## HOW TO COMPLETE THIS TASK:
Reproduce the listing that follows character for character, excluding its pictures.

## DATA TO EXAMINE:
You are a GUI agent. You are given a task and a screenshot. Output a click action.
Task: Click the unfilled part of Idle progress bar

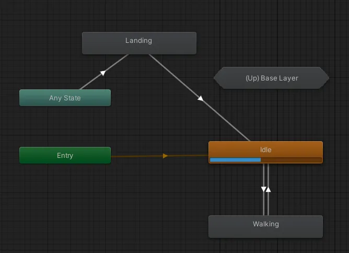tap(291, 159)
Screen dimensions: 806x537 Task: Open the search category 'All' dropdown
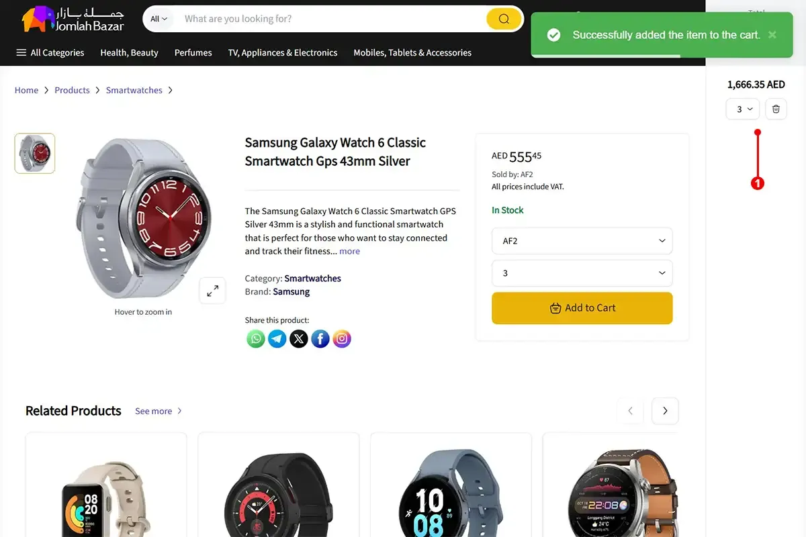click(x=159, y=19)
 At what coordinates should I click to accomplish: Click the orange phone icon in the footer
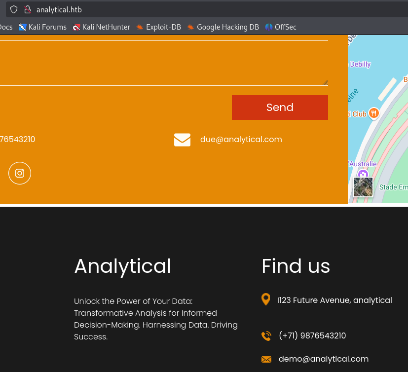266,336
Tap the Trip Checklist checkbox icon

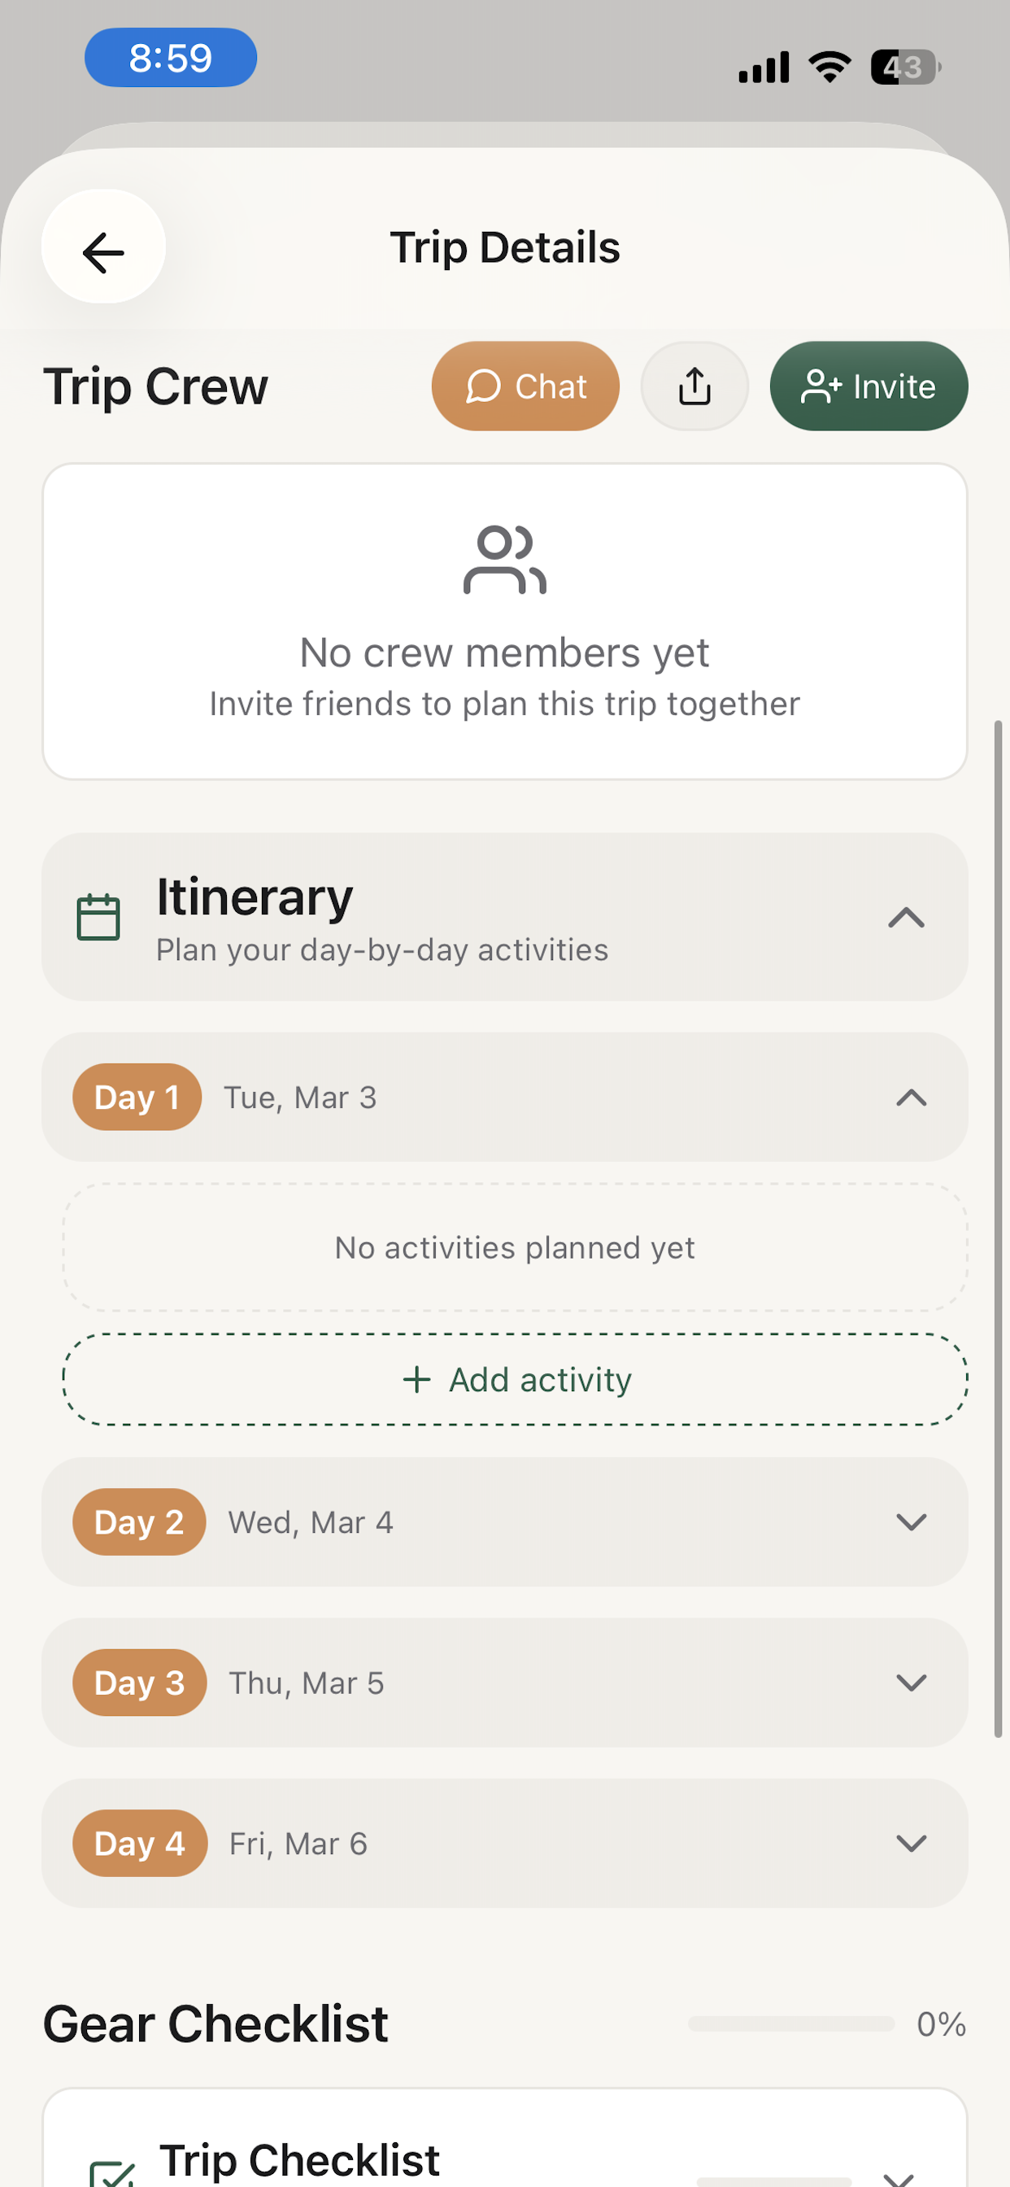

## SOLUTION TO THE EXERCISE:
You are a GUI agent. You are given a task and a screenshot. Output a click action.
Task: Click the unfilled part of Idle progress bar

tap(291, 159)
Screen dimensions: 806x537 Task: Open the search category 'All' dropdown
click(x=159, y=19)
 At what coordinates should I click to accomplish: Click the orange phone icon in the footer
266,336
Tap the Trip Checklist checkbox icon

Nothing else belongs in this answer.